* What you are asked to do *
What you return should be the exact lines from the one with "Given: Check the green network signal bars" to the end of the records below, both included, and no pictures.

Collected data
Content starts

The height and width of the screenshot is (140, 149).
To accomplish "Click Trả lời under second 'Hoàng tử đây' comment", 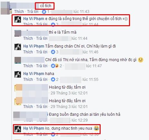I will pos(42,107).
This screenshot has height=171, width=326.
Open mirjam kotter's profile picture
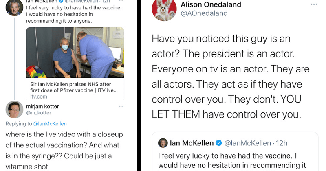(14, 110)
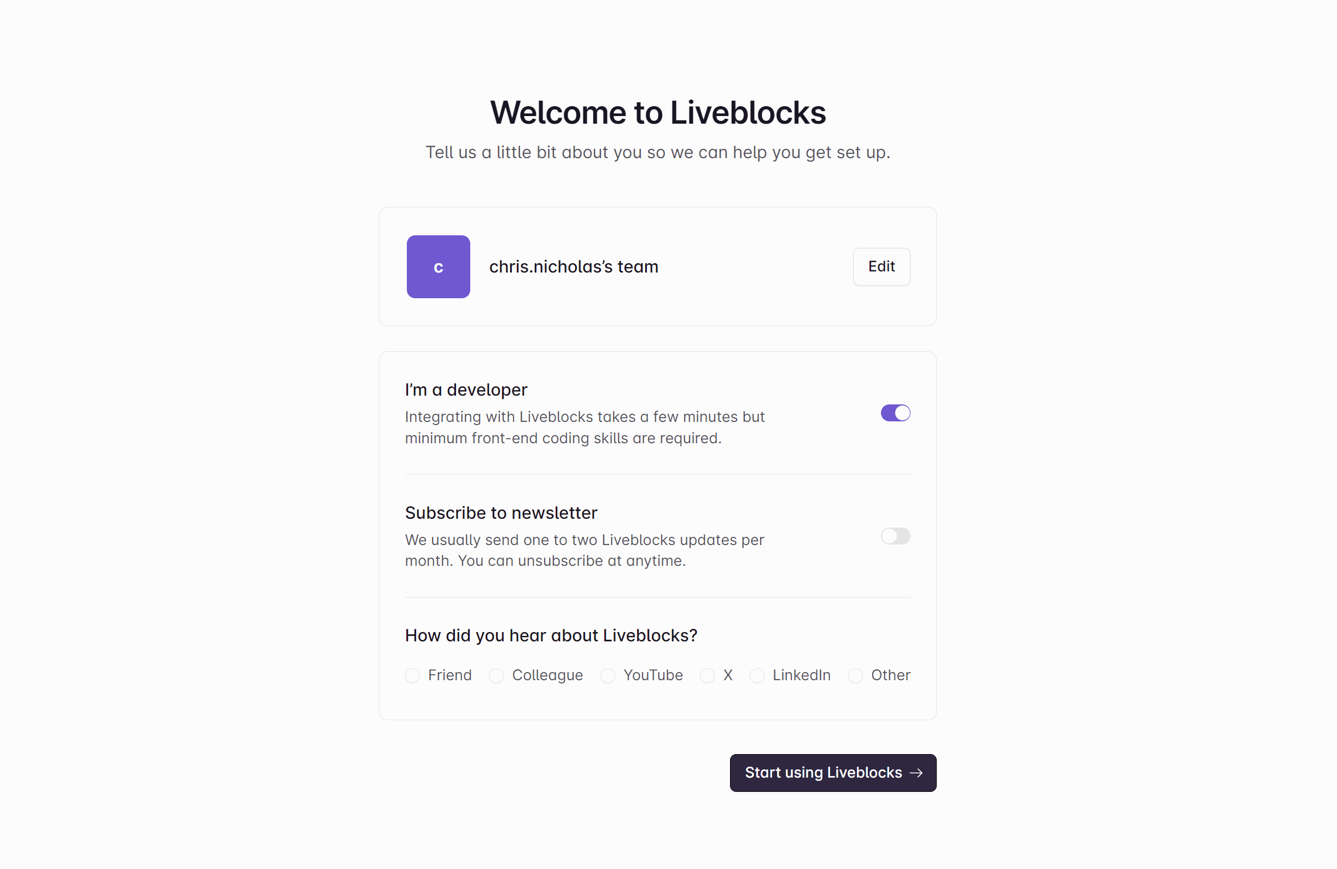Click the Colleague radio circle icon
The image size is (1337, 869).
pos(495,676)
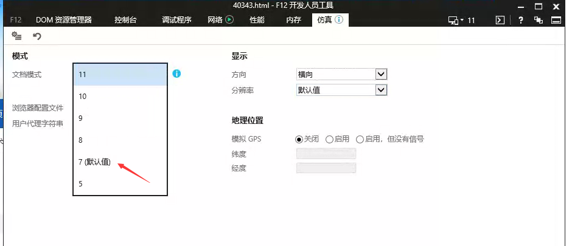Click the green play icon on the 网络 tab

point(229,19)
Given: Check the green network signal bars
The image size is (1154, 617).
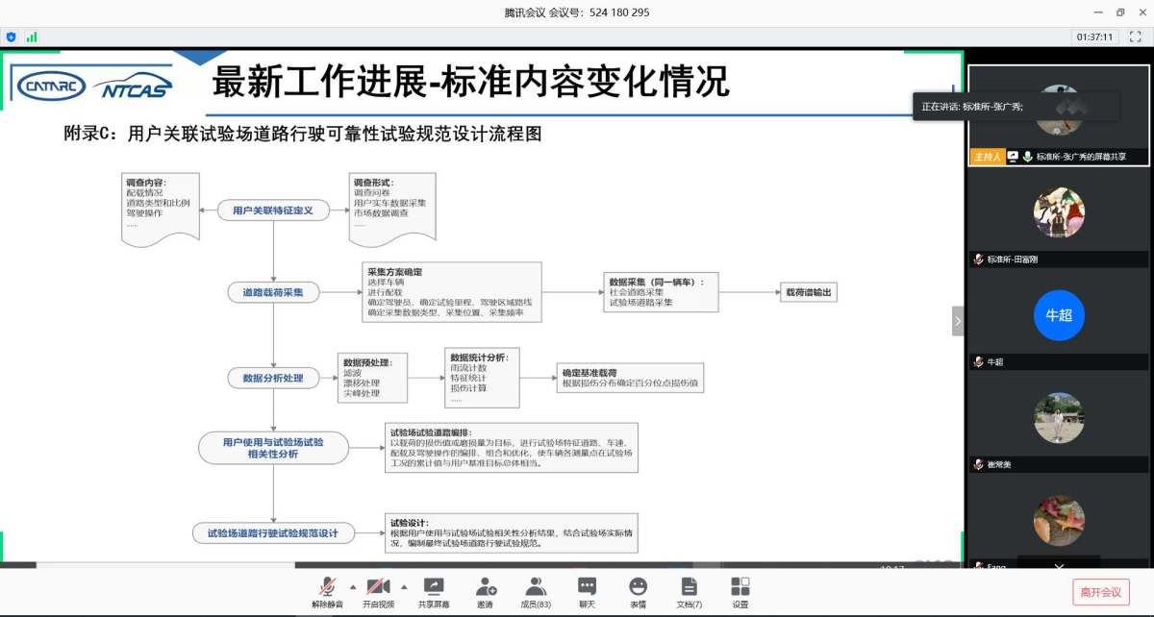Looking at the screenshot, I should pyautogui.click(x=32, y=37).
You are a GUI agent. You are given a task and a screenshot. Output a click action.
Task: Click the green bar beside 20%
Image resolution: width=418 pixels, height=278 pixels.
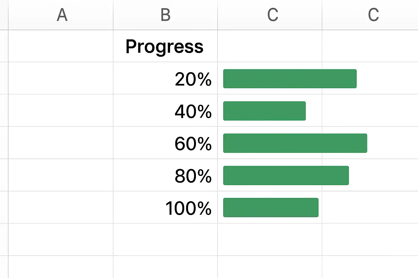(290, 79)
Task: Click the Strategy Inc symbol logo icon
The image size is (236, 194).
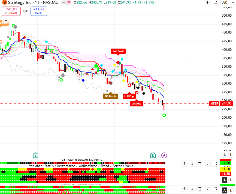Action: [x=4, y=2]
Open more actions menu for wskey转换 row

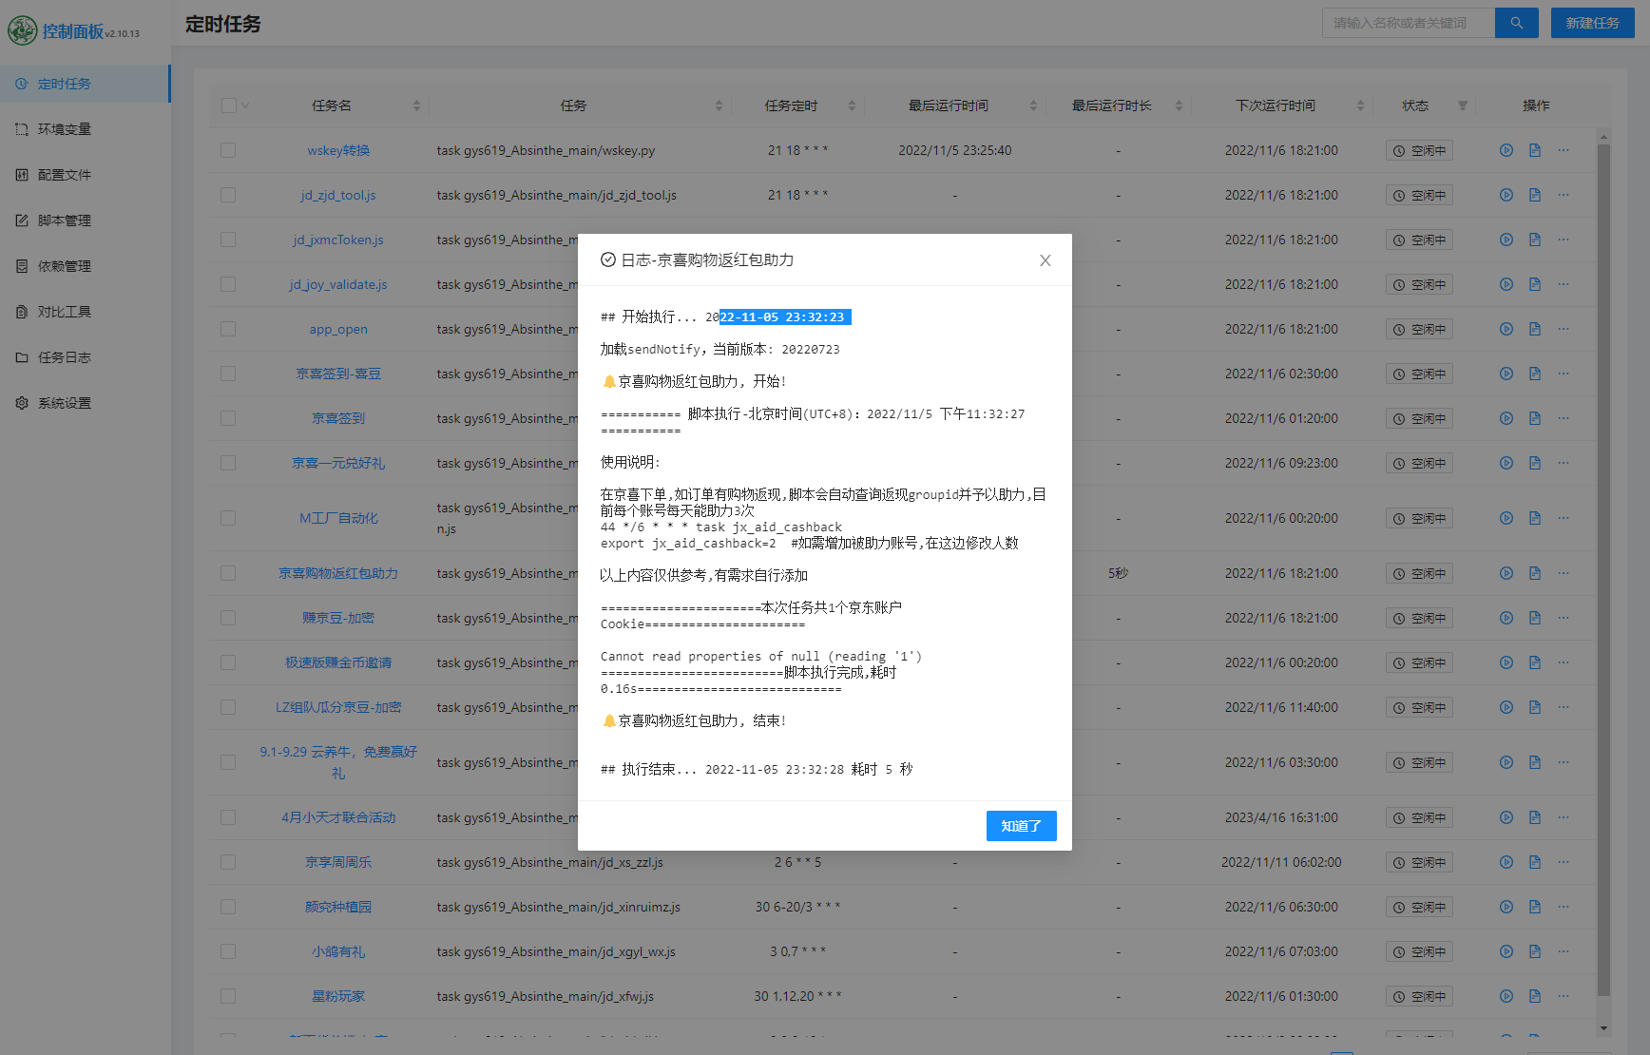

Content ends

* Output for this exercise *
Given: Check the green network signal bars
The image size is (1154, 617).
Looking at the screenshot, I should pyautogui.click(x=32, y=37).
You are a GUI agent. You are given a task and a screenshot. Output a click action.
Task: Click the green bar beside 20%
Image resolution: width=418 pixels, height=278 pixels.
(290, 79)
Task: Click the Strategy Inc symbol logo icon
The image size is (236, 194).
Action: [x=4, y=2]
Open more actions menu for wskey转换 row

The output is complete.